Anti-calreticulin IgM mediates the anti-neutrophil reactivity in (NZW×B6.Lbr^ic)F₁ mice. (A) Triton X-100-soluble extracts of human PMNs were resolved on a 10% SDS-PAGE gel and immunoblotted with female (NZW×B6.Lbr^ic)F₁ mouse serum. (B) Immunoprecipitates of Trim21 and calreticulin were prepared from 20×10⁶ human PMNs, resolved on a 10% SDS-PAGE gel, serum immunoblotted, and detected with peroxidase-conjugated goat anti-mouse secondary antibodies recognizing IgG (H+L) (left panel) or IgM (right panel). Exposure time for development of the IgM signal was ∼1/10 that of IgG (H+L).
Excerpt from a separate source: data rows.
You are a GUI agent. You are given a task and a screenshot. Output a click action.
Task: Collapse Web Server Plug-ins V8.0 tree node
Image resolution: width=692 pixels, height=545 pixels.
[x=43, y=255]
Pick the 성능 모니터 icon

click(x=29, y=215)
Control blots (far right panels) verified recovery of Trim21 and calreticulin in immunoprecipitates. (C) Calreticulin purified from bovine liver was serum immunoblotted and detected with peroxidase-conjugated goat anti-mouse secondary antibodies recognizing IgA (left panel), IgG (middle panel), or IgM (right panel). The location of the calreticulin standard immunoblot using a calreticulin monoclonal antibody is indicated by the arrowhead. (D) IgG (H+L) (left panel) and IgM (right panel) anti-calreticulin ELISA assay of individual female (NZW×B6.Lbr^ic)F₁ or MRL-Fas^lpr mouse sera. Dashed line represents the mean plus 2 standard deviations from n=7 wild-type B6 mice. (E) Paraformaldehyde-fixed PMNs were co-stained with female (NZW×B6.Lbr^ic)F₁ mouse serum (green) and rabbit anti-calreticulin (red), nuclei were counterstained with DAPI (blue). The co-localization of mouse serum staining and calreticulin was detected using an anti-IgM secondary antibody (merge: yellow signal). Image magnification, 400×. (F) Paraformaldehyde-fixed PMNs were co-stained with female (NZW×B6.Lbr^ic)F₁ mouse serum (green) and rabbit anti-calreticulin (red), nuclei were counterstained with DAPI (blue). Neither the anti-IgG (top panel), nor anti-IgA (bottom panel) secondary antibodies colocalized the mouse serum staining with calreticulin. Image magnification, 400×.